# 1937 Colson Hi Lo



## Freqman1 (Oct 22, 2017)

Many of you have already seen this bike that I picked up yesterday. People throw the term 'rare' around so much that it has pretty much lost meaning. These bikes I believe truly deserve that moniker. So far these are my observations: The serial number is 4E2805 which would lead me to believe it is a '34. The rear hub however (Morrow) has a "G3" which indicates 3rd quarter of '37.

Reading the scant literature available it appears the Hi Los were offered from '34 - '37 pretty much unchanged from year-to-year. Initially I thought maybe some things had been changed on this bike to include the seat and tank from a different bike.  I have collected all the photos I could find of Hi Los and found another very similarly equipped except it has the correct rack and different fenders.

*Data*.
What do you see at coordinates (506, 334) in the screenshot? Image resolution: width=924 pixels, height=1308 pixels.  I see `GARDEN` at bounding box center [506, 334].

*Exercise objective*. Put this sentence from the Colson Hi Lo forum post into Spanish: "Many of you have already seen this bike that I picked up yesterday."

*Correct output*. Muchos de ustedes ya han visto esta bicicleta que conseguí ayer.